A laser beam is made of light of the same color (wavelength) and the light is synchronized so the beam is very focussed (coherent). The word laser is an acronym standing for Light Amplification by Stimulated Emission of Radiation. Lasers are useful in treating retinal diseases. Anything than can be seen in the eye can be treated with laser. Because of that, some of the earliest lasers were developed for ophthalmology (the Krypton laser). Laser treatments fall into three major categories:

  • Lasers to seal up leaky blood vessels
    • Focal laser for diabetic macular edema
    • Laser for macroaneurysm
    • Laser for wet macular degeneration (rarely done today)
  • Lasers to destroy damaged retina to protect healthy retina
    • Pan retinal photocoagulation for proliferative diabetic retinopathy or sickle retinopathy
  • Laser to create an adhesion when the retina is torn or detached
    • Laser for retinal tear
    • Laser for retinal detachment

We use green, yellow, and red lasers to treat the retina. These color lasers are all useful for treating leaking blood vessels or tacking down the retina. Green is useful for tacking down the retina. Yellow is useful for sealing leaky blood vessels. Red is useful for treating through blood. Other lasers used in ophthalmology (the eye) but not by retina specialists inlcude YAG laser to open membranes in the eye, excimer laser to shape the cornea, and argon laser for glaucoma. Retina specialists also use photodynamic laser which is a combination laser drug treatment. A drug (visudyne) is injected into an arm vein.

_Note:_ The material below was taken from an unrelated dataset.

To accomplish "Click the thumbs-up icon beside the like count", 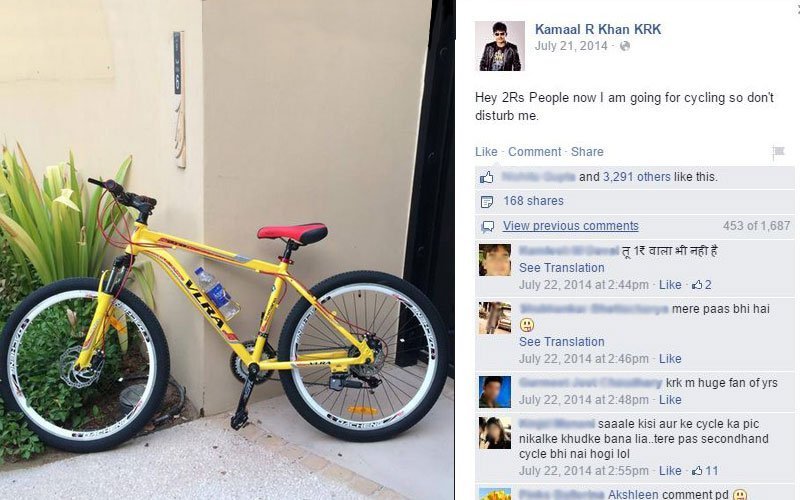I will click(x=487, y=177).
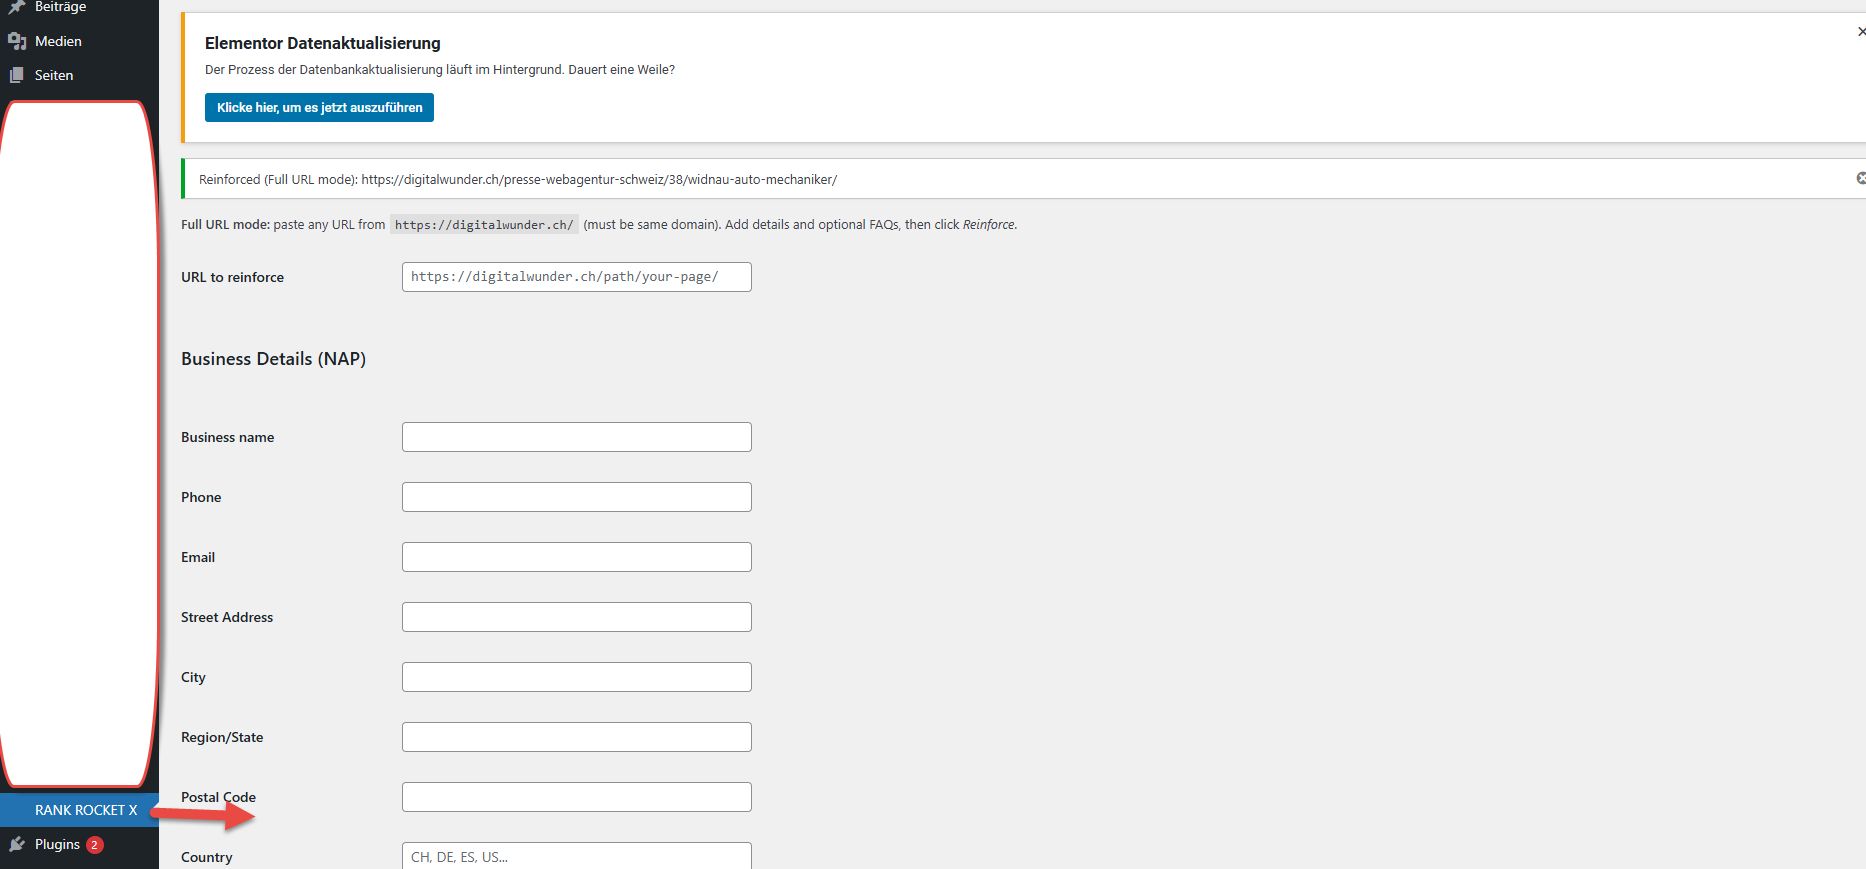Select the Phone text box
Viewport: 1866px width, 869px height.
click(576, 497)
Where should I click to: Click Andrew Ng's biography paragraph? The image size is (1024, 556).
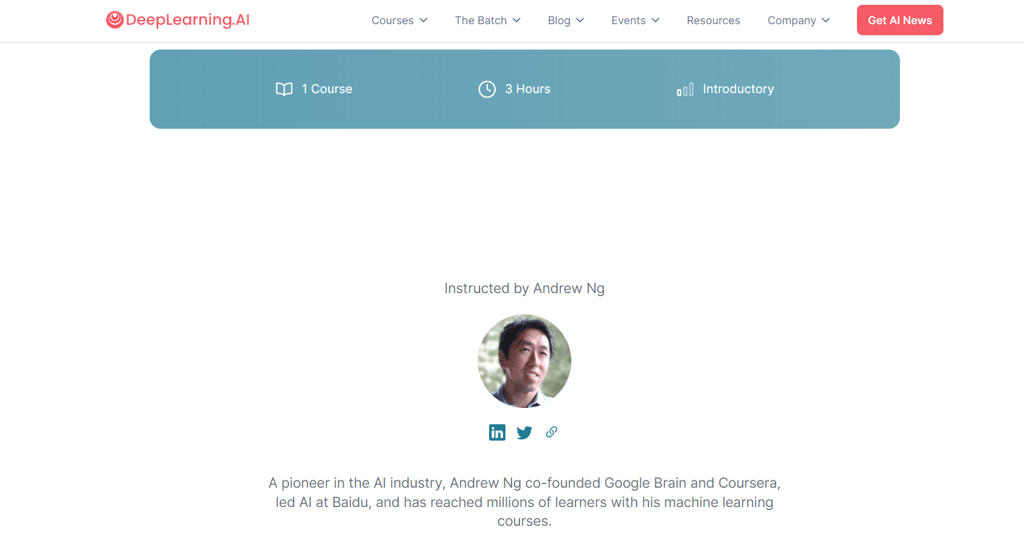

Once it reaches the eye, it can be activated with a low energy red laser to seal up abnormal and leaking retinal vessels. It is useful in macular degeneration and also to treat some choroidal tumors and in central serous retinopathy.

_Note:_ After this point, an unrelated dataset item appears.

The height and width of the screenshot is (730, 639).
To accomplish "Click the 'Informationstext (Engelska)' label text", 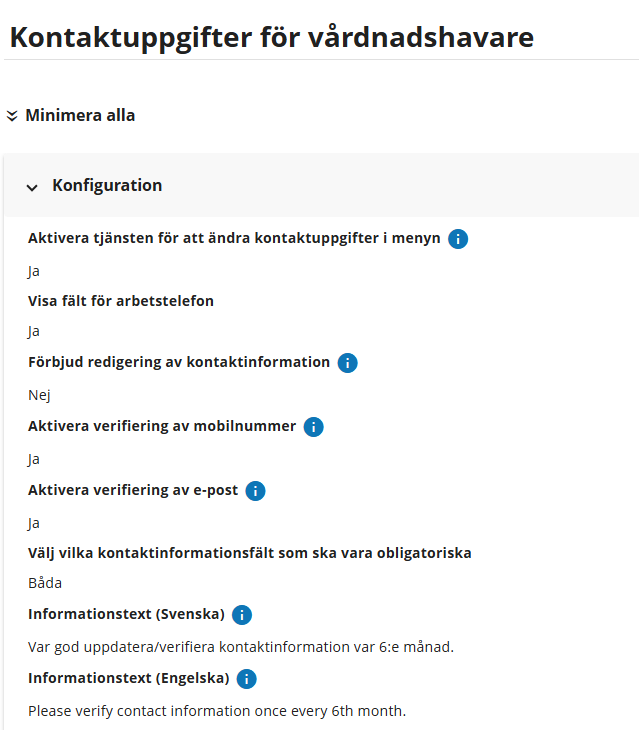I will tap(129, 678).
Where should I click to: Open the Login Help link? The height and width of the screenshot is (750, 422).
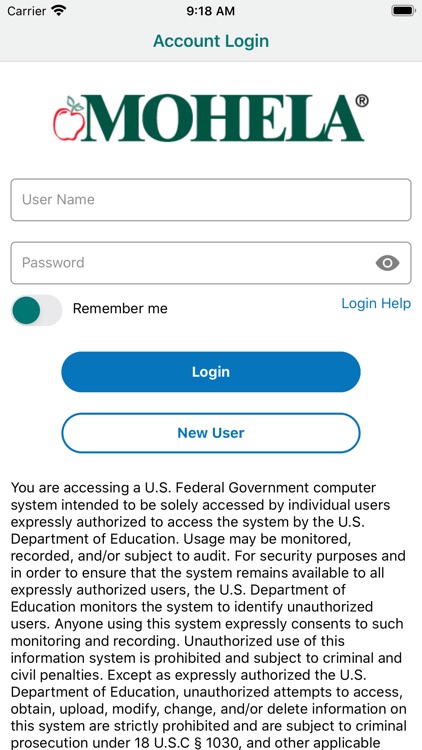coord(376,303)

“Cryo” refers to “freezing”. Cryotherapy involves placing a very cold metal probe against the wall of the eye so that all of the eye’s layers are frozen, including the retina that lines the inside of the eye. Cryotherapy creates an adhesive scar that seals the retina against the wall of the eye. The effect of cryotherapy (the adhesive scar) is similar to laser treatment, but the treatment effect is accomplished using cold rather than heat. Unlike laser, cryotherapy can be used to form an adhesion that will hold detached retina to the eye wall once the retina attaches. In this way, cryotherapy is like glue where laser is more like a stapler. For laser to work, the retina has to be already attached. It takes cryotherapy about a week to form a strong adhesion. So during the first week after cryotherapy for a retinal tear, it is best to avoid jarring activity. During a week following cryotherapy combined with a gas bubble for a retinal detachment (a pneumatic retinopexy), positioning is important because the bubble holds the retina in place while the cryotherapy adhesion matures. If the cryotherapy held the retina immediately, positioning for more than a few hours would not be needed. Since cryotherapy takes a while to work, positioning for a few days or a week is usually needed.

First, the eye is anesthetized, often with an injection of numbing medicine just beneath the skin-like covering of the eye called the conjunctiva. The patient usually feels nothing during this injection. Topical anesthesia before the injection keeps the injection of anesthesia from hurting. Sometimes the eye will get red from the injection and or from the cryotherapy. After the eye is appropriately numbed, the doctor uses a head light and a lens to look into the eye so the freezing probe can be placed in the correct position, immediately adjacent to the retinal tear. The retina surrounding the tear is frozen, usually with several separate cryotherapy spots. Its common to feel pressure on the eye during cryotherapy.